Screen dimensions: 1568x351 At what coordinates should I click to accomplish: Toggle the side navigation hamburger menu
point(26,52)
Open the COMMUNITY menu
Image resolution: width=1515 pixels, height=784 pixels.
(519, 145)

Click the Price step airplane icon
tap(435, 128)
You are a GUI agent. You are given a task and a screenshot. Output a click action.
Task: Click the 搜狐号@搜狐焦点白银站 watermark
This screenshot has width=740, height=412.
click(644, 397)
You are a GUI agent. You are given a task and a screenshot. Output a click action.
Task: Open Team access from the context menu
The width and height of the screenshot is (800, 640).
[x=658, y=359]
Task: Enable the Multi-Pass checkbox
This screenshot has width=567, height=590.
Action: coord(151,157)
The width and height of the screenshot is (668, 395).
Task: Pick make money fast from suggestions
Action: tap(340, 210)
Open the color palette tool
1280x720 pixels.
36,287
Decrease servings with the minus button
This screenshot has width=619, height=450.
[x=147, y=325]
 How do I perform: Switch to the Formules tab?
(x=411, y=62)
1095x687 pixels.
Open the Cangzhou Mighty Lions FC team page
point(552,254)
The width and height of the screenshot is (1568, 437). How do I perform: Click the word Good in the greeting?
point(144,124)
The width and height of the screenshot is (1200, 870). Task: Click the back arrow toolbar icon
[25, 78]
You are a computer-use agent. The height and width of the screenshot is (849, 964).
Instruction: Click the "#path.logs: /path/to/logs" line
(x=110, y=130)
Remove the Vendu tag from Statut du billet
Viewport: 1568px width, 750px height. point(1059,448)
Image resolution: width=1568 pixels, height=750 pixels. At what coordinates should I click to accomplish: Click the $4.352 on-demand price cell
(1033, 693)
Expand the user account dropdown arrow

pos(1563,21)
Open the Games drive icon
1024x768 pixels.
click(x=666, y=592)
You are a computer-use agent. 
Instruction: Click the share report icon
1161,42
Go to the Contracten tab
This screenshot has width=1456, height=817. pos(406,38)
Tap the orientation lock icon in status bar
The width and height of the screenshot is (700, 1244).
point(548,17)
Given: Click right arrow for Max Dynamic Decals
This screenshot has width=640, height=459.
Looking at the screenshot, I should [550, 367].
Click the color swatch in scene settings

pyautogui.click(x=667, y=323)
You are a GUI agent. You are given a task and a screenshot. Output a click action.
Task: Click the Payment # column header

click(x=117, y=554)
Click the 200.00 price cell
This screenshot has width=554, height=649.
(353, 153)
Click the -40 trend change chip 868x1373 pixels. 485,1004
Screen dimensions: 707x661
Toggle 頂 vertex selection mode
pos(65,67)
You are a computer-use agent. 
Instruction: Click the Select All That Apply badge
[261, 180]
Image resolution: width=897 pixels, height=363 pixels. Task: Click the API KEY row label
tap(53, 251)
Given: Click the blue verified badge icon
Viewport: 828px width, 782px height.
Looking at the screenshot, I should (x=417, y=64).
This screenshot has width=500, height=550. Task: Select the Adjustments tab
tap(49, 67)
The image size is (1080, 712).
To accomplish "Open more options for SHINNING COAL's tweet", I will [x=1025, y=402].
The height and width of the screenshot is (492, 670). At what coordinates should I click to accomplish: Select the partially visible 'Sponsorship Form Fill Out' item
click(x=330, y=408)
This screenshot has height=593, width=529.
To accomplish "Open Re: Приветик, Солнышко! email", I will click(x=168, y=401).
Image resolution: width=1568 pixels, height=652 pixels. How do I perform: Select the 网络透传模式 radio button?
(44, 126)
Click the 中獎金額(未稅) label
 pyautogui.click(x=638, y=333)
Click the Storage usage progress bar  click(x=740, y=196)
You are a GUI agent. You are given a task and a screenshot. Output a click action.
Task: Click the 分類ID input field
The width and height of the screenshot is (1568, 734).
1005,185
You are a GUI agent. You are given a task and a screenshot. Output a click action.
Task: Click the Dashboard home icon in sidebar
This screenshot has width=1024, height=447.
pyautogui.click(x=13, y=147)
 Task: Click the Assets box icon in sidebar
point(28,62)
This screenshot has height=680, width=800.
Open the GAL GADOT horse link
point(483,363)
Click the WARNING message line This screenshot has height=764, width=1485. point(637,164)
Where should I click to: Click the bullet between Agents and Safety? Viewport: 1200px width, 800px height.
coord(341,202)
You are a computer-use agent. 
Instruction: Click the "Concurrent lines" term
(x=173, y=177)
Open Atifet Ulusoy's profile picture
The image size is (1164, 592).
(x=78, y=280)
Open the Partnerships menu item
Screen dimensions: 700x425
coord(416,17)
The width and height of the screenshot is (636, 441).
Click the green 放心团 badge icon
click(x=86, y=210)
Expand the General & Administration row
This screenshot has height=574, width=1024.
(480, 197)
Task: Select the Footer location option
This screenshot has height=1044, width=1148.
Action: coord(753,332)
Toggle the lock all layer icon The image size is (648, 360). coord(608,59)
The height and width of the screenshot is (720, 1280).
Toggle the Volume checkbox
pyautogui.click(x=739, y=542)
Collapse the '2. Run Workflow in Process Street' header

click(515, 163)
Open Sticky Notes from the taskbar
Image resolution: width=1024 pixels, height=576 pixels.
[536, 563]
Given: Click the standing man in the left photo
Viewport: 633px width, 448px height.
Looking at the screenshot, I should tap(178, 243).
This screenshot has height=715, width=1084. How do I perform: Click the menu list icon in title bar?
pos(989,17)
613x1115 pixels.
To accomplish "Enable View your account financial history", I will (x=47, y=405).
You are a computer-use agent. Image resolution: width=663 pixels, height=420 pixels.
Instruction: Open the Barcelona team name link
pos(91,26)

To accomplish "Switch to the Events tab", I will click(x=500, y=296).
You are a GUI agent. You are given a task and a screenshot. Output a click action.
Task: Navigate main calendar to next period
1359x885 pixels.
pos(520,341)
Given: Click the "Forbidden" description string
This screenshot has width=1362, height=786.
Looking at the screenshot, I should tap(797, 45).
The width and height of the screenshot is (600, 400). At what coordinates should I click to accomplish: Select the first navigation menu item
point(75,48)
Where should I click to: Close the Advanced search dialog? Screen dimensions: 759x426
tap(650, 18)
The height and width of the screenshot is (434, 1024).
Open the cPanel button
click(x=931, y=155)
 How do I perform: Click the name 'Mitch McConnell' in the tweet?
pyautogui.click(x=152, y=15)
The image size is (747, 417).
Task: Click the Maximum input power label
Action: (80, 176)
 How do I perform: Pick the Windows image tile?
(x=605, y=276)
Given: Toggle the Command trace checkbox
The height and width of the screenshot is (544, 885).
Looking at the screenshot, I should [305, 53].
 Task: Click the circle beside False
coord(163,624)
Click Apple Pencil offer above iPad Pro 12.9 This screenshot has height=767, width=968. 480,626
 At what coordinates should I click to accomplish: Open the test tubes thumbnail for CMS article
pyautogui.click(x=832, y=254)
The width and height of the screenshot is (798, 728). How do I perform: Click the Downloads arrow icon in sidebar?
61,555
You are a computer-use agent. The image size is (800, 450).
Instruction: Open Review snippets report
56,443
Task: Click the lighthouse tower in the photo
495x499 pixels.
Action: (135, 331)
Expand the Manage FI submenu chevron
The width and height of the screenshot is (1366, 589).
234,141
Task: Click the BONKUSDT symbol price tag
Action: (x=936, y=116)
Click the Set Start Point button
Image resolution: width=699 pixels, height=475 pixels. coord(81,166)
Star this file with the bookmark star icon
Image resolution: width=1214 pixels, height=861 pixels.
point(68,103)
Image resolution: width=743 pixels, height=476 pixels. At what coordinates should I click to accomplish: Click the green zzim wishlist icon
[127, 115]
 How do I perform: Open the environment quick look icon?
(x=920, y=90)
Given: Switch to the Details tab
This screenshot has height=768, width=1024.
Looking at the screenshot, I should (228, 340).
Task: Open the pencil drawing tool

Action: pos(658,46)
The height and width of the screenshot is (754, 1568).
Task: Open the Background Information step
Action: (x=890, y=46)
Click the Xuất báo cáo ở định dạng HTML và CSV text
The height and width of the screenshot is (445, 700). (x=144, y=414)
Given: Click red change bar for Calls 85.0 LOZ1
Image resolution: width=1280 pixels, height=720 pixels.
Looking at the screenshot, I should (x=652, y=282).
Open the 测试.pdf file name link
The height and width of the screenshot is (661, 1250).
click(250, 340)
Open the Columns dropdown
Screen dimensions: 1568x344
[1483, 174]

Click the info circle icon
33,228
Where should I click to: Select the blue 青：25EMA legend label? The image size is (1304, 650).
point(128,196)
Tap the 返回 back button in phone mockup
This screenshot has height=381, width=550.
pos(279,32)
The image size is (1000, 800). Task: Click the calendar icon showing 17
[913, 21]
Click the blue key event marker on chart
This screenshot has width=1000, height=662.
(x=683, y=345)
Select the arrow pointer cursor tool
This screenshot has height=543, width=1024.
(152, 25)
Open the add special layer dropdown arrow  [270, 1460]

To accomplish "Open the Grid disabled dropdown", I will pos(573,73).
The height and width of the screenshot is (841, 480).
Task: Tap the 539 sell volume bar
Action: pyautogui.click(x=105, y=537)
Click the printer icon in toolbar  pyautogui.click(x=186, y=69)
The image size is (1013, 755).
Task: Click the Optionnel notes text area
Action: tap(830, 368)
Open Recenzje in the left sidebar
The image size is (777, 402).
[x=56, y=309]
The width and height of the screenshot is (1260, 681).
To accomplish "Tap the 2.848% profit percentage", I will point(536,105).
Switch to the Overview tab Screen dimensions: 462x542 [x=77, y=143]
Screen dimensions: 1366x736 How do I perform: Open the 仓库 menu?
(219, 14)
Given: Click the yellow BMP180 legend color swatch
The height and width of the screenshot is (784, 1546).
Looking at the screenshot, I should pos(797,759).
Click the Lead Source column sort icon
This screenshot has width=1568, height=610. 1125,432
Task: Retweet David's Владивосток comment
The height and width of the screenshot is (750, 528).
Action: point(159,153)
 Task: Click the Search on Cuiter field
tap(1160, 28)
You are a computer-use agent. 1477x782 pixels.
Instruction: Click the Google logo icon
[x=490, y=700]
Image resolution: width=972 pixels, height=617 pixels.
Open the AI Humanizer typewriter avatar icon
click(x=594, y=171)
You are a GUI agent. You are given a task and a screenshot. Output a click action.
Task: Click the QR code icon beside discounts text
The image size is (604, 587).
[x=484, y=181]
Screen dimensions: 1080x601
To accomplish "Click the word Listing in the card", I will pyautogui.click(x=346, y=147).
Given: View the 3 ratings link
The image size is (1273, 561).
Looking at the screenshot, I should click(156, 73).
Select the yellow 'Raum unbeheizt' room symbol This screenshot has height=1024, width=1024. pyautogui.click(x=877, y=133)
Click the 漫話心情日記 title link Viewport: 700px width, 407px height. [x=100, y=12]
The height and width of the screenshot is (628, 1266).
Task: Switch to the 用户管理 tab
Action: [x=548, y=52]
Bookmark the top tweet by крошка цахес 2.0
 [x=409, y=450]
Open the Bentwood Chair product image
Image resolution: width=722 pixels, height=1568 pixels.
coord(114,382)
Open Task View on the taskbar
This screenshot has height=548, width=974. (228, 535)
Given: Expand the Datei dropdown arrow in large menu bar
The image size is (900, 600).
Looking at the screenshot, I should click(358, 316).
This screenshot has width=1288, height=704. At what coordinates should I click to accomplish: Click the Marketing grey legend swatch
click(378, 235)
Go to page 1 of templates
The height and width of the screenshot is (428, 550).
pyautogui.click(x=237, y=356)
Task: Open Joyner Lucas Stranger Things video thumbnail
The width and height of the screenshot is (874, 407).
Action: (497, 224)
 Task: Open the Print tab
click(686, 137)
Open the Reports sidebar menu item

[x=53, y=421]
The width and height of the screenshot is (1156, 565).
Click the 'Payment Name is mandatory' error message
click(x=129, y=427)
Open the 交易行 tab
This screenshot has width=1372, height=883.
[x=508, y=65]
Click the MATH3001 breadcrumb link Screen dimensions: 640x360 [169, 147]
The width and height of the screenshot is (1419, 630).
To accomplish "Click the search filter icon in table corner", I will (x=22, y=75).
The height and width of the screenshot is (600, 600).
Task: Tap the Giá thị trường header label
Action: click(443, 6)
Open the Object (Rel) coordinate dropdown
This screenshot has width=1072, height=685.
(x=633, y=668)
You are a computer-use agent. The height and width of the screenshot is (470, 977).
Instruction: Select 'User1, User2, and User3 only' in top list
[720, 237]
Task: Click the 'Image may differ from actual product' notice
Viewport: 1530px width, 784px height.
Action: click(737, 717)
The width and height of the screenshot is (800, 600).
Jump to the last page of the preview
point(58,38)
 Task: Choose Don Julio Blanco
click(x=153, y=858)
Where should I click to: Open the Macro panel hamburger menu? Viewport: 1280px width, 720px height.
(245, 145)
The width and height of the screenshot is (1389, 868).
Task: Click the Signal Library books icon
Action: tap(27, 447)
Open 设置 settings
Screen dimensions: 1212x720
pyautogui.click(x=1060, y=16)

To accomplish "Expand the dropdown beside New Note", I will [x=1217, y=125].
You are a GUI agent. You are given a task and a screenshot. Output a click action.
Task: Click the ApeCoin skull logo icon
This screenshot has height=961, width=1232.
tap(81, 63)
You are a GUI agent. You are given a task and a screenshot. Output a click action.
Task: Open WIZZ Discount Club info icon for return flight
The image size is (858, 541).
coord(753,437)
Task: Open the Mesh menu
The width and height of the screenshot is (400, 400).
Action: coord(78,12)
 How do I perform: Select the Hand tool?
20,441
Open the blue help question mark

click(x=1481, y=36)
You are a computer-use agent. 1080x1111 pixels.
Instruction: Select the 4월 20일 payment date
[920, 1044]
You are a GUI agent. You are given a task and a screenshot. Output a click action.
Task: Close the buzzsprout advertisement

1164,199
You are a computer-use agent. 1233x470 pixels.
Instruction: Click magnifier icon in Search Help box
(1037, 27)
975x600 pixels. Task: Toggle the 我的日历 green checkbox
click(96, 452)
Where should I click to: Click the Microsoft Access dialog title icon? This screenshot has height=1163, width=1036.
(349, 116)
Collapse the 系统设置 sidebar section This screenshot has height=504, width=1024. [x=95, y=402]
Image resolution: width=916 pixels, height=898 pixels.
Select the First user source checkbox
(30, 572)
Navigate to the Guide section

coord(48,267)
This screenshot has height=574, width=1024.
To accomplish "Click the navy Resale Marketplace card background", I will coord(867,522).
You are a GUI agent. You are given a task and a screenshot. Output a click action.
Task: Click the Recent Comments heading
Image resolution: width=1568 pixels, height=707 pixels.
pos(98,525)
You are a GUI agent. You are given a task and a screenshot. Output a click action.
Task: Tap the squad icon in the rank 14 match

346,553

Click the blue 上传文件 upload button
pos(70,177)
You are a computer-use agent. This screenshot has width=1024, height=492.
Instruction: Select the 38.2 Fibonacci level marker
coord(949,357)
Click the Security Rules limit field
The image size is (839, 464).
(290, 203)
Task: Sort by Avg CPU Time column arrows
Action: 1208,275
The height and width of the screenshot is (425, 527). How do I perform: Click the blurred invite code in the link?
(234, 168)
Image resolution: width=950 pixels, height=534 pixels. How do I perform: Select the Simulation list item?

* _PROBLEM TO WORK ON_
In the listing above, find the line with "Task: Choose Don Julio Blanco" and the line with "Collapse the 系统设置". Output those two lines and every line between them, exactly as written.

* _EXERCISE RESPONSE_
 Task: Choose Don Julio Blanco
click(x=153, y=858)
Where should I click to: Open the Macro panel hamburger menu? Viewport: 1280px width, 720px height.
(245, 145)
The width and height of the screenshot is (1389, 868).
Task: Click the Signal Library books icon
Action: tap(27, 447)
Open 设置 settings
Screen dimensions: 1212x720
pyautogui.click(x=1060, y=16)

To accomplish "Expand the dropdown beside New Note", I will [x=1217, y=125].
You are a GUI agent. You are given a task and a screenshot. Output a click action.
Task: Click the ApeCoin skull logo icon
This screenshot has height=961, width=1232.
tap(81, 63)
You are a GUI agent. You are given a task and a screenshot. Output a click action.
Task: Open WIZZ Discount Club info icon for return flight
The image size is (858, 541).
coord(753,437)
Task: Open the Mesh menu
The width and height of the screenshot is (400, 400).
Action: coord(78,12)
 How do I perform: Select the Hand tool?
20,441
Open the blue help question mark

click(x=1481, y=36)
You are a computer-use agent. 1080x1111 pixels.
Instruction: Select the 4월 20일 payment date
[920, 1044]
You are a GUI agent. You are given a task and a screenshot. Output a click action.
Task: Close the buzzsprout advertisement

1164,199
You are a computer-use agent. 1233x470 pixels.
Instruction: Click magnifier icon in Search Help box
(1037, 27)
975x600 pixels. Task: Toggle the 我的日历 green checkbox
click(96, 452)
Where should I click to: Click the Microsoft Access dialog title icon? This screenshot has height=1163, width=1036.
(349, 116)
Collapse the 系统设置 sidebar section This screenshot has height=504, width=1024. [x=95, y=402]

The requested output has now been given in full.